# Transcoding decrypted .tivo to xvid on Linux (or Windows)?



## rlcarr (Jan 18, 2003)

I have some .mpg files I've created from downloading .tivo files to my Linux box and decrypting them.

I would like to manually (as opposed to having some server do it) transcode them to Xvid. 

I'm pretty new to the transcoding world so I would like to know what tools people recommend (I'm fine with using command-line tools if they are the best) and any pointers to specific guides/tutorials on using them to transcode to Xvid.

If it turns out there's nothing good for Linux I'm willing to use something under Windows, but I prefer Linux since my Linux box has a significantly more powerful CPU than my Windows box.

Thanks!


----------



## orangeboy (Apr 19, 2004)

ffmpeg is nice.


----------



## wmcbrine (Aug 2, 2003)

I'd suggest targetting h.264 (preferably in an MP4 container) instead of Xvid. That way, you can feed the files back to the TiVo without further reencoding in the future.
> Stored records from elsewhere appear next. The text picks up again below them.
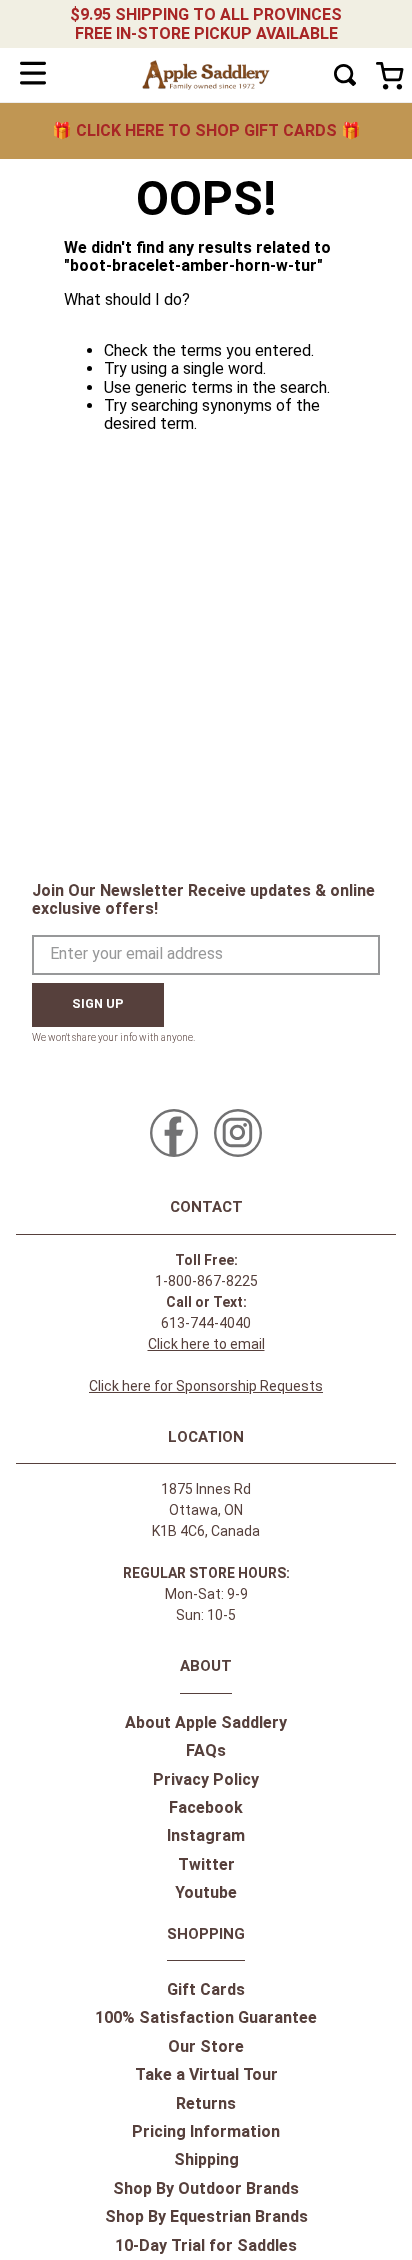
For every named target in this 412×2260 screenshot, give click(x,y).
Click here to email (206, 1344)
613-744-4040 (206, 1323)
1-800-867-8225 (206, 1281)
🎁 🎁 (206, 130)
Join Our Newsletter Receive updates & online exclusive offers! (203, 899)
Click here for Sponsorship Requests (206, 1386)
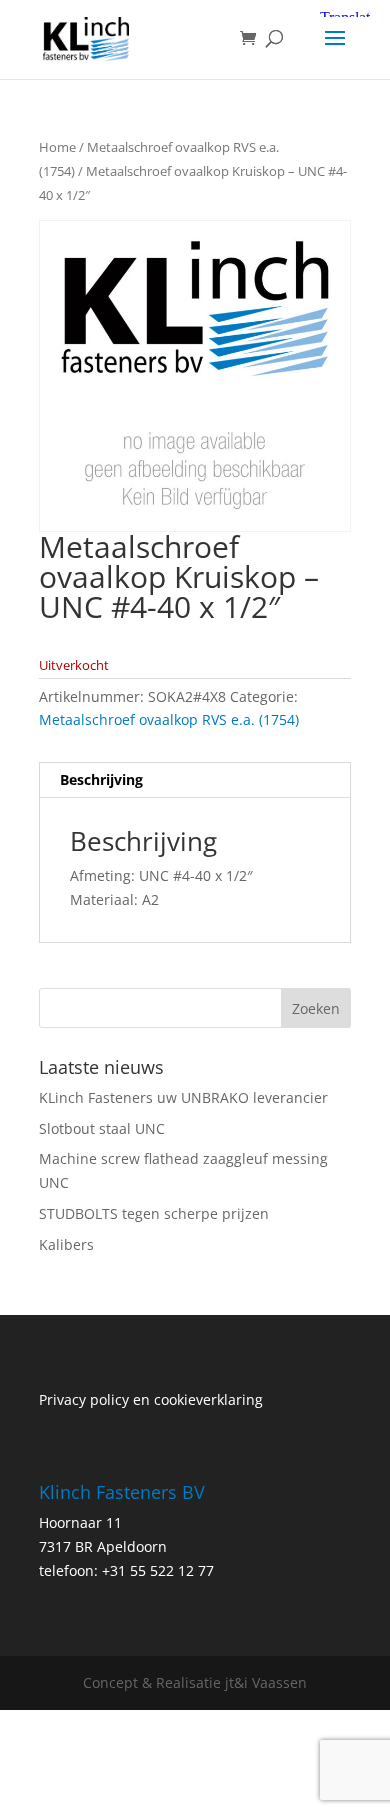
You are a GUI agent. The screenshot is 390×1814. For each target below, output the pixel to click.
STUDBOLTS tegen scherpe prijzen (154, 1213)
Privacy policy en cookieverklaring (151, 1399)
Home (57, 147)
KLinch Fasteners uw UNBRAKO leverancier (183, 1097)
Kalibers (66, 1244)
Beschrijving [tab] (101, 779)
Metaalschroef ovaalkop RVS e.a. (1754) (169, 719)
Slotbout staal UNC (102, 1128)
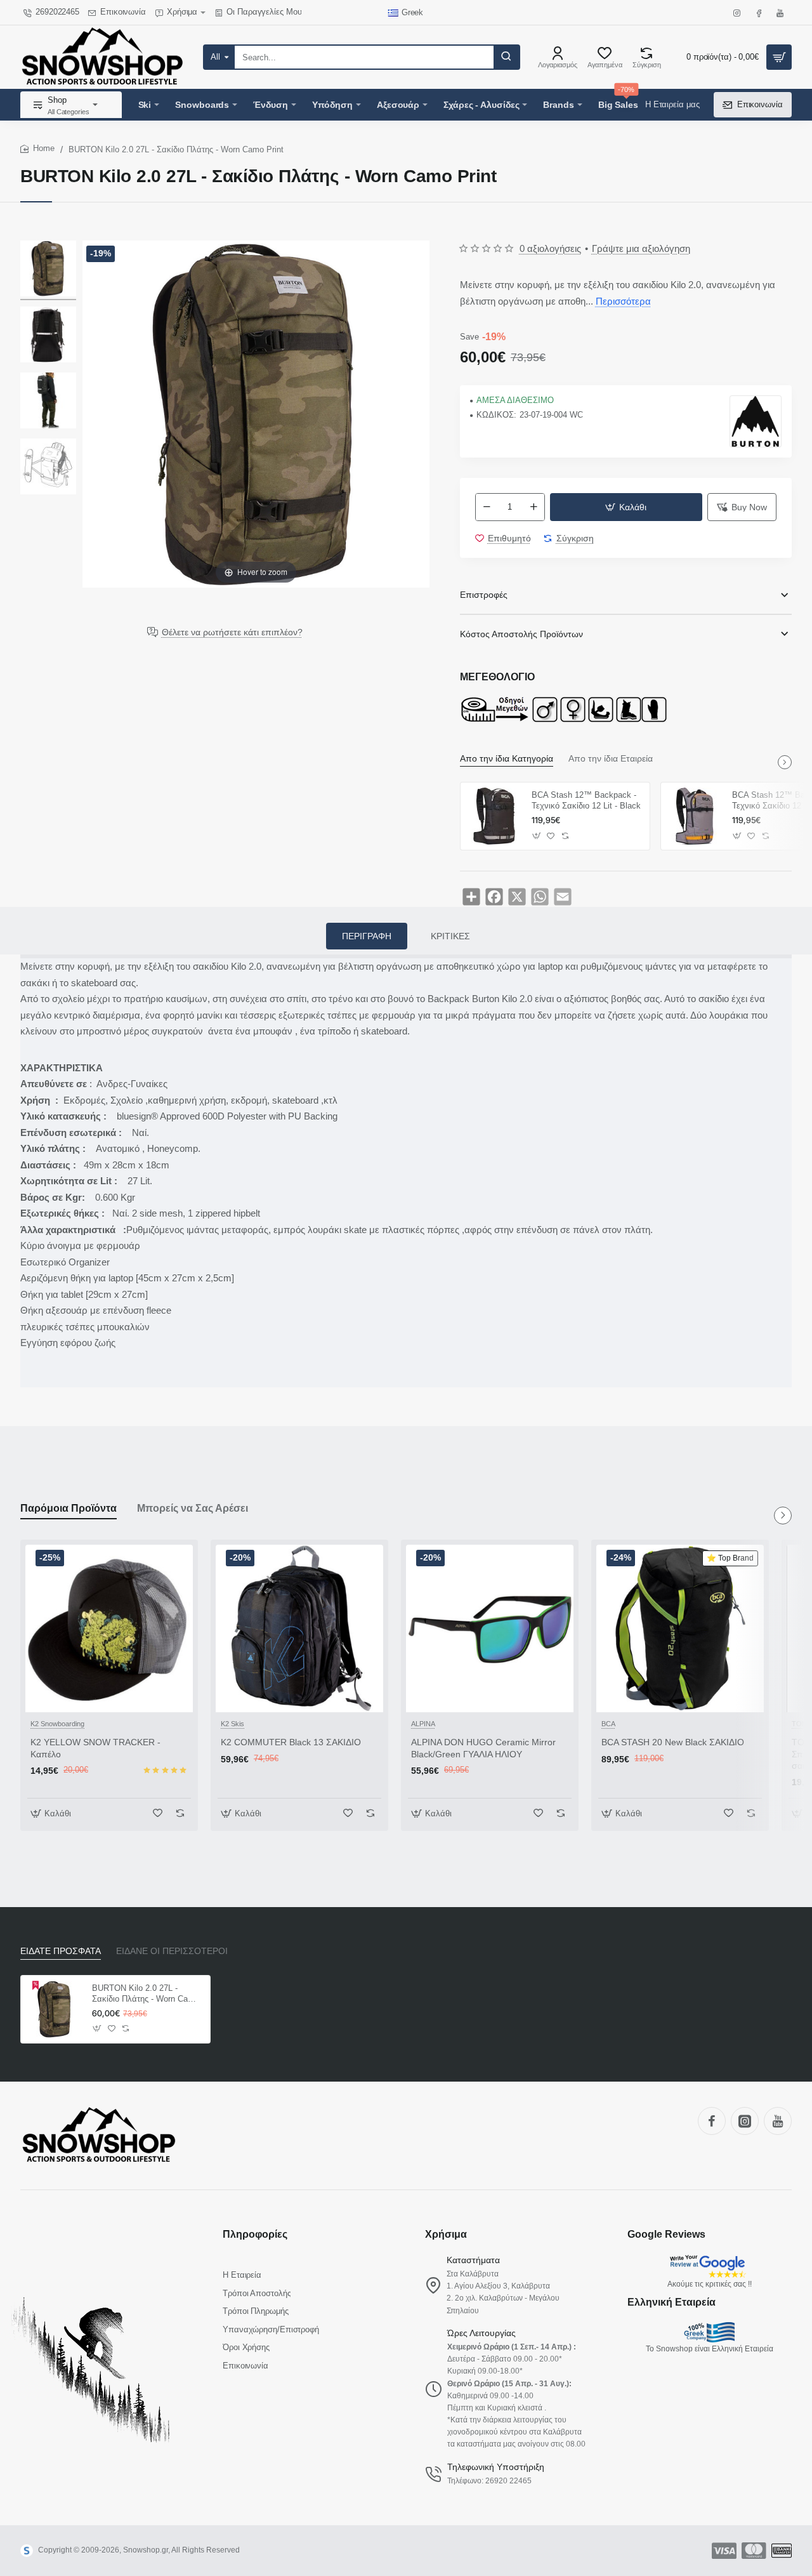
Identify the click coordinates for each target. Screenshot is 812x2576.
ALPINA (423, 1723)
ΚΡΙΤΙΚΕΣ (450, 936)
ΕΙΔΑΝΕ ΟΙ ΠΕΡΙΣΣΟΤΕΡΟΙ (172, 1951)
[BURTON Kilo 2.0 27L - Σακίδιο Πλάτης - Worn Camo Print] (48, 270)
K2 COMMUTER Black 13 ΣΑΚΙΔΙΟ (291, 1742)
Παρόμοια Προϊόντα (68, 1508)
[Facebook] (712, 2121)
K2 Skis (232, 1723)
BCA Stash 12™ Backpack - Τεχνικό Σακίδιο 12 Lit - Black (586, 800)
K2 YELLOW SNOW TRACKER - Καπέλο (95, 1748)
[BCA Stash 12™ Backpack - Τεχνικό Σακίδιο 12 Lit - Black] (494, 816)
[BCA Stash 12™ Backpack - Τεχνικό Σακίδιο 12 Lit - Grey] (694, 816)
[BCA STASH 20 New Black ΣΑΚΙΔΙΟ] (680, 1628)
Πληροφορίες (255, 2234)
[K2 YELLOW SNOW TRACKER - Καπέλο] (109, 1628)
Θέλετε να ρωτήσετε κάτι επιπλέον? (232, 632)
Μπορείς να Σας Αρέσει (192, 1508)
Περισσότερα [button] (623, 301)
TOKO (802, 1723)
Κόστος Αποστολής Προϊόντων (521, 634)
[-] (486, 507)
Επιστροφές (484, 595)
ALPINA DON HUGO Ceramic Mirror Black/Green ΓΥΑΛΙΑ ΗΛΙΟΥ (483, 1748)
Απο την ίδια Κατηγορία (506, 758)
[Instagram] (745, 2121)
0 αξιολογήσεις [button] (550, 248)
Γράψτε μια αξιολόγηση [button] (641, 248)
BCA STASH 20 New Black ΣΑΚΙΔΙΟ (672, 1742)
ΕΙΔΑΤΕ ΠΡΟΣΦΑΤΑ (60, 1951)
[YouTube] (778, 2121)
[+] (533, 507)
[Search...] (506, 57)
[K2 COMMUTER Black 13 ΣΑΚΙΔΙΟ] (299, 1628)
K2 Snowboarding (57, 1723)
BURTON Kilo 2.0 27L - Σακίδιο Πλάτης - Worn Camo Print (145, 1994)
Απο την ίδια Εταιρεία (610, 758)
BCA (608, 1723)
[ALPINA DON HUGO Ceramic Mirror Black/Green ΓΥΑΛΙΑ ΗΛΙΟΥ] (489, 1628)
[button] (626, 507)
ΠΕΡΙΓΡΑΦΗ (366, 936)
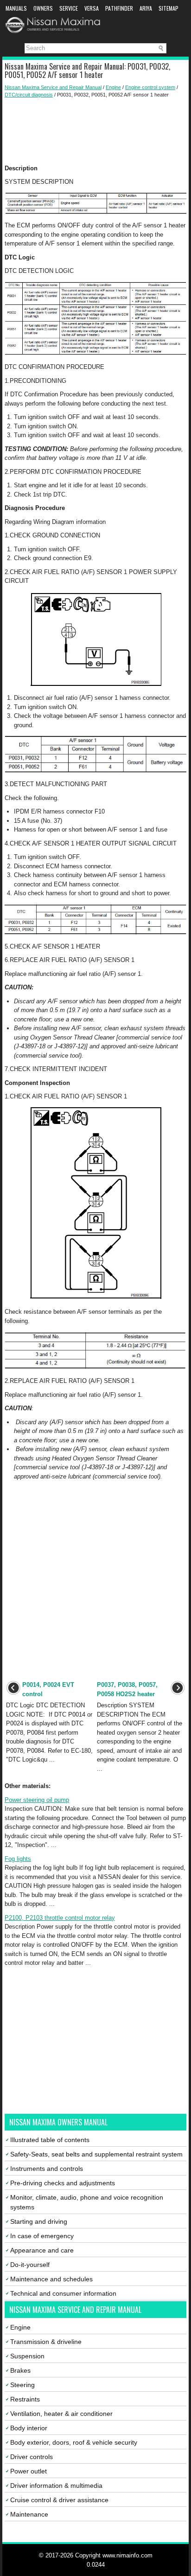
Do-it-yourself (30, 2264)
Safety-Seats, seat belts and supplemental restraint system (96, 2154)
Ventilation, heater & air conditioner (61, 2413)
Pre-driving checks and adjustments (62, 2183)
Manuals (16, 8)
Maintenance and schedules (51, 2279)
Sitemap (168, 8)
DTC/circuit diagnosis (29, 94)
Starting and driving (38, 2221)
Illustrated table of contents (49, 2139)
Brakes (20, 2370)
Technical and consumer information (63, 2293)
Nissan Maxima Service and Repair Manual (53, 87)
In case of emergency (42, 2236)
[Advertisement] (95, 131)
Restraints (25, 2399)
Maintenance (29, 2514)
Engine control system (150, 87)
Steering (22, 2385)
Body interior (28, 2428)
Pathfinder (119, 8)
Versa (91, 8)
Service (68, 8)
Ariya (146, 8)
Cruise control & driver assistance (59, 2500)
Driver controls (31, 2456)
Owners (43, 8)
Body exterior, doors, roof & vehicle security (73, 2442)
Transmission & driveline (46, 2341)
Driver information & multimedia (56, 2485)
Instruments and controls (46, 2168)
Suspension (27, 2356)
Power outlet (28, 2471)
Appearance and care (42, 2250)
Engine (113, 87)
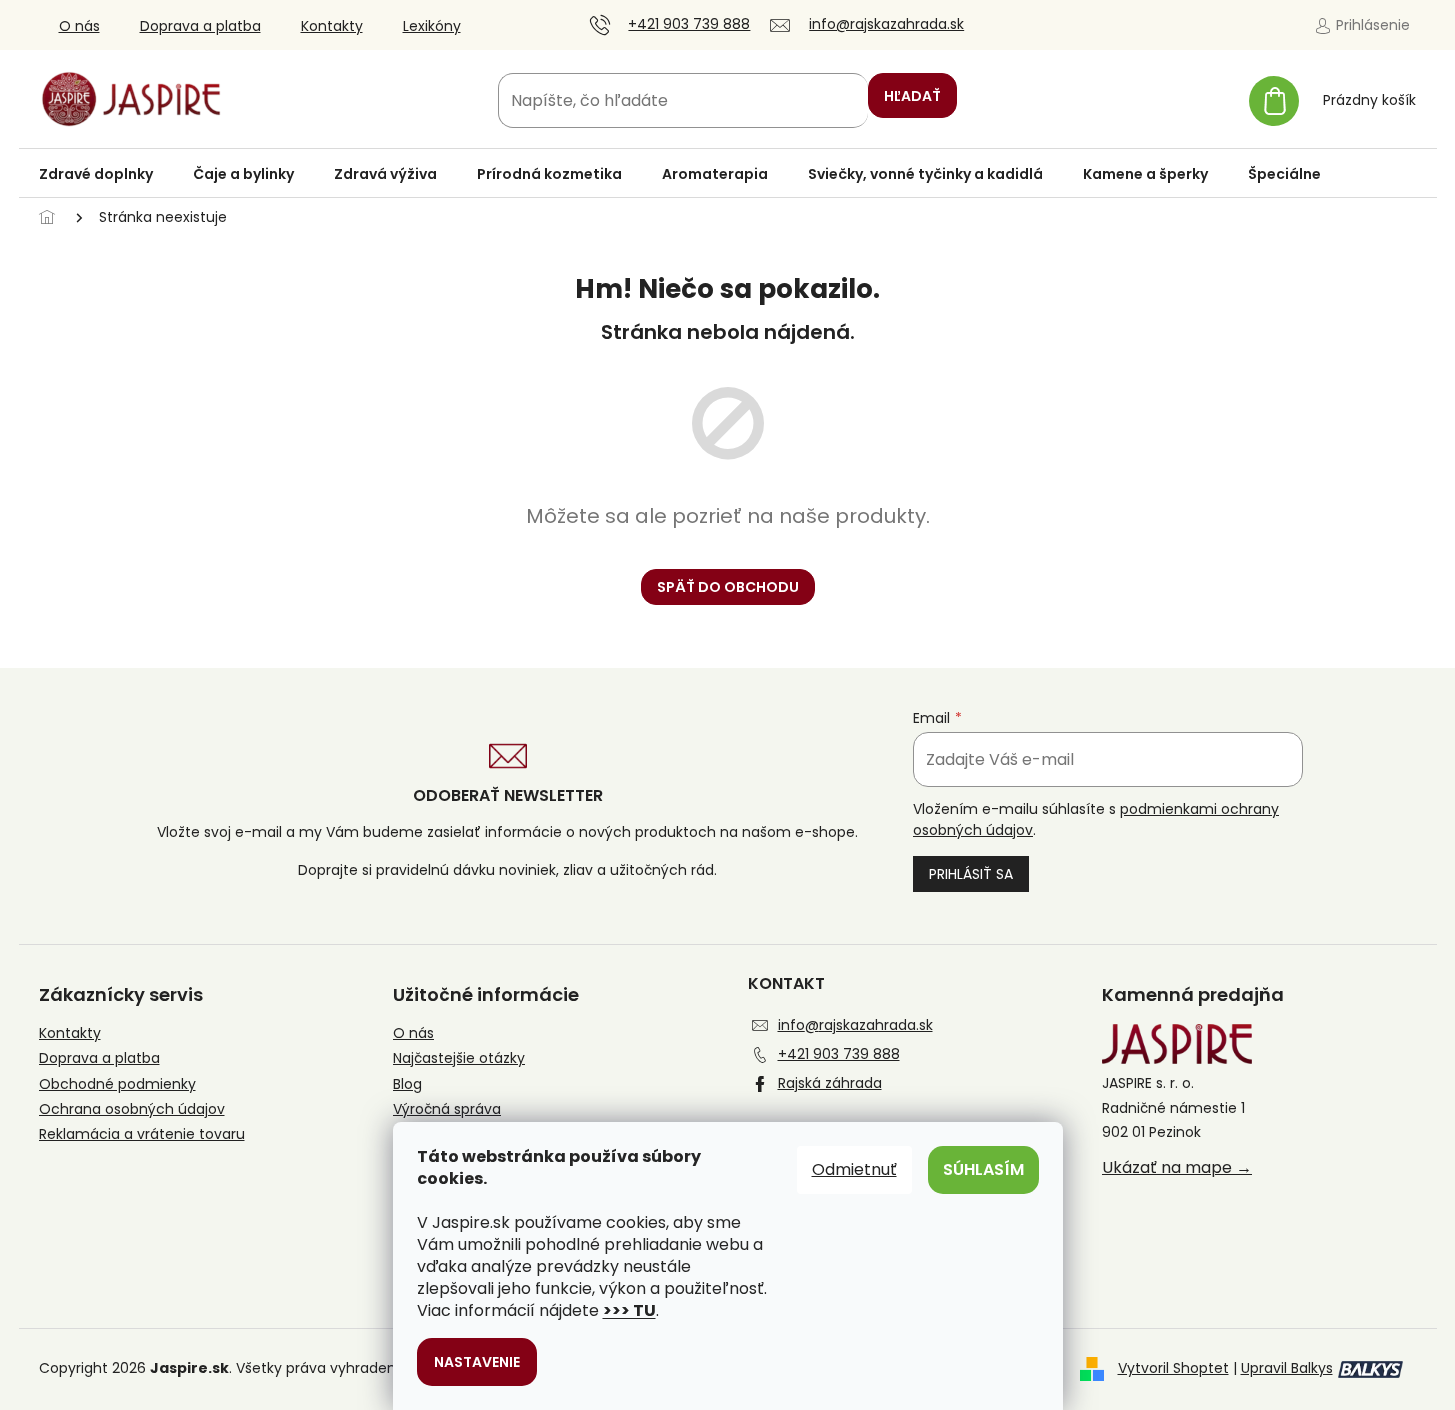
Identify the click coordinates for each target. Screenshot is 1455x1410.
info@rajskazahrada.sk (855, 1025)
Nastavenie (477, 1362)
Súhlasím (983, 1169)
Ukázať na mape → (1177, 1168)
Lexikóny (432, 26)
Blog (407, 1084)
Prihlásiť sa (971, 874)
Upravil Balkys (1287, 1368)
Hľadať (912, 96)
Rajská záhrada (830, 1083)
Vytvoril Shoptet (1173, 1368)
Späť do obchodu (728, 587)
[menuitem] (96, 174)
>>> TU (629, 1310)
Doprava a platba (200, 26)
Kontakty (332, 26)
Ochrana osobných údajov (132, 1109)
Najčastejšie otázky (459, 1058)
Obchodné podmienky (117, 1084)
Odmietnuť (854, 1169)
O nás (79, 26)
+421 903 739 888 (839, 1054)
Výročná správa (447, 1109)
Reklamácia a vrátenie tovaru (142, 1134)
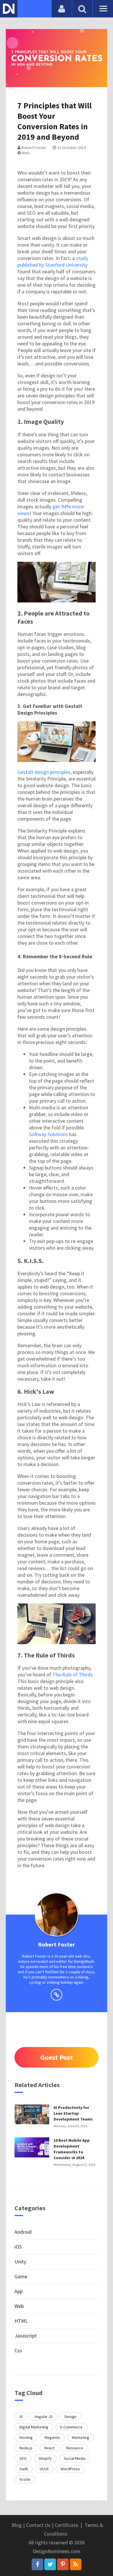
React (49, 2448)
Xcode (24, 2479)
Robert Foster (33, 147)
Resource (74, 2448)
I think h.264 is generally considered superior, too.


----------



## rlcarr (Jan 18, 2003)

Thanks. I've heard that (H.264 over xvid) from people elsewhere, too. Also, I've told that HandBrake is no longer Mac-only, so I'll look into that.


----------



## SDNick484 (Mar 14, 2008)

FFmpeg is excellent albeit a bit complex (it can do pretty much anything you need it to). Handbrake is also very good, and it in fact uses ffmpeg in the background.

As I've recently been transcoding some video clips, I wanted to share the command I use for going to H.264/AAC via FFmpeg:
$ ffmpeg -i input.mpg -acodec libfaac -ab 64 -vcodec libx264 -vpre slow -crf 22 -threads 0 output.mp4

The above command assumes FFmpeg was compiled with x264 and faac support, but I imagine most distros ship it this way.

Do note that this is a very CPU intensive process, and the more cores you have, the quicker it goes.


----------



## Joshua Mars (Sep 10, 2010)

wmcbrine said:


> I'd suggest targetting h.264 (preferably in an MP4 container) instead of Xvid. That way, you can feed the files back to the TiVo without further reencoding in the future. I think h.264 is generally considered superior, too.


I've converted my files to H264 and at the same time, removed the ads. How do I feed them back to TIVO?

Thanks in advance.

Josh


----------



## Alphi (Dec 11, 2004)

Joshua Mars said:


> I've converted my files to H264 and at the same time, removed the ads. How do I feed them back to TIVO?
> 
> Thanks in advance.
> 
> Josh


What you can do is either run pyTivo, Galleon, or TiVo Desktop on your computer, and that will allow you to download (not stream) nearly any video to your TiVo.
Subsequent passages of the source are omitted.